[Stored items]
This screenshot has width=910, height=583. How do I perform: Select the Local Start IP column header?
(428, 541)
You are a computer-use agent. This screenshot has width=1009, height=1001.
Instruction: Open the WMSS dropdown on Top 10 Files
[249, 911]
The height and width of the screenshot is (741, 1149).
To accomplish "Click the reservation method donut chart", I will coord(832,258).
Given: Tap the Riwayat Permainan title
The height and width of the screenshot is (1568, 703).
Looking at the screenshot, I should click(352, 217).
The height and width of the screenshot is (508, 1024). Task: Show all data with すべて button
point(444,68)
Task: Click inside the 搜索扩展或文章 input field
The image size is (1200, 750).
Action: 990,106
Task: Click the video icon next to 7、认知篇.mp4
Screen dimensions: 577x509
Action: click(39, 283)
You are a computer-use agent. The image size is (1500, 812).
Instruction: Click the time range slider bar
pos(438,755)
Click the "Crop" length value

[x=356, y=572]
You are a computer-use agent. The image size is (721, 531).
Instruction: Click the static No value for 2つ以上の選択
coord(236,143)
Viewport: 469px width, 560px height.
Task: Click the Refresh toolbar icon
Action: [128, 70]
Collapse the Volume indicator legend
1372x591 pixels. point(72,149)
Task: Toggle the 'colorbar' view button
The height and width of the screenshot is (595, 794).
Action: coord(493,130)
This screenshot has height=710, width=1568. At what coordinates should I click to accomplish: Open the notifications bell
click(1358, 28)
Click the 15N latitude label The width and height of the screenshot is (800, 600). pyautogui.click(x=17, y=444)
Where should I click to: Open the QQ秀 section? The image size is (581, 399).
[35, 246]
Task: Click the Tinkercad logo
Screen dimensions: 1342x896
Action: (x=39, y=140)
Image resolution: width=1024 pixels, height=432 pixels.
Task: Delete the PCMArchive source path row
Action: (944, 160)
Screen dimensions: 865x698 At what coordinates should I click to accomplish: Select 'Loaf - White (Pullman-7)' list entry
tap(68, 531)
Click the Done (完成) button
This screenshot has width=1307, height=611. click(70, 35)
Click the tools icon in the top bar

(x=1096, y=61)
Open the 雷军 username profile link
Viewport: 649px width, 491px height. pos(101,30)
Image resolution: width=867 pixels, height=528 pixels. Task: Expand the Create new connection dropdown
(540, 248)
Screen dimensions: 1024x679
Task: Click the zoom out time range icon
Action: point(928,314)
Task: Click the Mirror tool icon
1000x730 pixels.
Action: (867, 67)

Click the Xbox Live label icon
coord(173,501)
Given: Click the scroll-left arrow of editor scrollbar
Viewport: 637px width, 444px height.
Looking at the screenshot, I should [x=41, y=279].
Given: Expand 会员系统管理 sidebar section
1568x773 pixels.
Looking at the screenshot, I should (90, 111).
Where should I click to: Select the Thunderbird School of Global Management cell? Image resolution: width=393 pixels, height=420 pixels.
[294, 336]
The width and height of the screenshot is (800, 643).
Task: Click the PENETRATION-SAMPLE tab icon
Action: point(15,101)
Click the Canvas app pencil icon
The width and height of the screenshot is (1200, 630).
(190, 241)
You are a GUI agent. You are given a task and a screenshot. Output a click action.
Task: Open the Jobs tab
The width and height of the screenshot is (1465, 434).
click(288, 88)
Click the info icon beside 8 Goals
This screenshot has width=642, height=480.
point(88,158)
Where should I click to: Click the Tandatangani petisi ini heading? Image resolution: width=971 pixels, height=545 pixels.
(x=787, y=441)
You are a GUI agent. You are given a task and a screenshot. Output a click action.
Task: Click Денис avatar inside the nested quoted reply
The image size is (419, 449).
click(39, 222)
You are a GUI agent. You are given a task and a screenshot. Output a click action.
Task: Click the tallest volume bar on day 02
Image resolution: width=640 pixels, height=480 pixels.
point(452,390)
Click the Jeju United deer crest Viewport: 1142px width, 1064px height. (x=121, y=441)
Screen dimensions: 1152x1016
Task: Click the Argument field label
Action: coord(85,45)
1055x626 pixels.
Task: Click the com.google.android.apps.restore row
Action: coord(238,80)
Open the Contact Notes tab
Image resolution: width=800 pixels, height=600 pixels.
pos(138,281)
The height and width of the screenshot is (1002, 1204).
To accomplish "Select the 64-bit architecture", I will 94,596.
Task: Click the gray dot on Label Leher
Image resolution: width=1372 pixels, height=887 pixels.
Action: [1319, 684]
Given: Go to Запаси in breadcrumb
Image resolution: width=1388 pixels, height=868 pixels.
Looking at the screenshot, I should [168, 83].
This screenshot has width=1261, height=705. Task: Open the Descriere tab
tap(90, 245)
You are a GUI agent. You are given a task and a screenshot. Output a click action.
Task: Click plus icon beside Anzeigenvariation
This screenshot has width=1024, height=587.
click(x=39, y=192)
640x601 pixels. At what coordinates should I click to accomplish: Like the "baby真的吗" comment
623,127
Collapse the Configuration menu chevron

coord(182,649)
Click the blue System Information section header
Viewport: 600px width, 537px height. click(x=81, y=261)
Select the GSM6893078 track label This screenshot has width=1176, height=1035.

▶ [What is required]: Please set down again, word for word, only the lines from the start of the entries through the line with "Task: Click inside the 搜索扩展或文章 input field", both ends included.

▶ [Answer to this problem]:
This screenshot has width=910, height=583. How do I perform: Select the Local Start IP column header?
(428, 541)
You are a computer-use agent. This screenshot has width=1009, height=1001.
Instruction: Open the WMSS dropdown on Top 10 Files
[249, 911]
The height and width of the screenshot is (741, 1149).
To accomplish "Click the reservation method donut chart", I will coord(832,258).
Given: Tap the Riwayat Permainan title
The height and width of the screenshot is (1568, 703).
Looking at the screenshot, I should click(352, 217).
The height and width of the screenshot is (508, 1024). Task: Show all data with すべて button
point(444,68)
Task: Click inside the 搜索扩展或文章 input field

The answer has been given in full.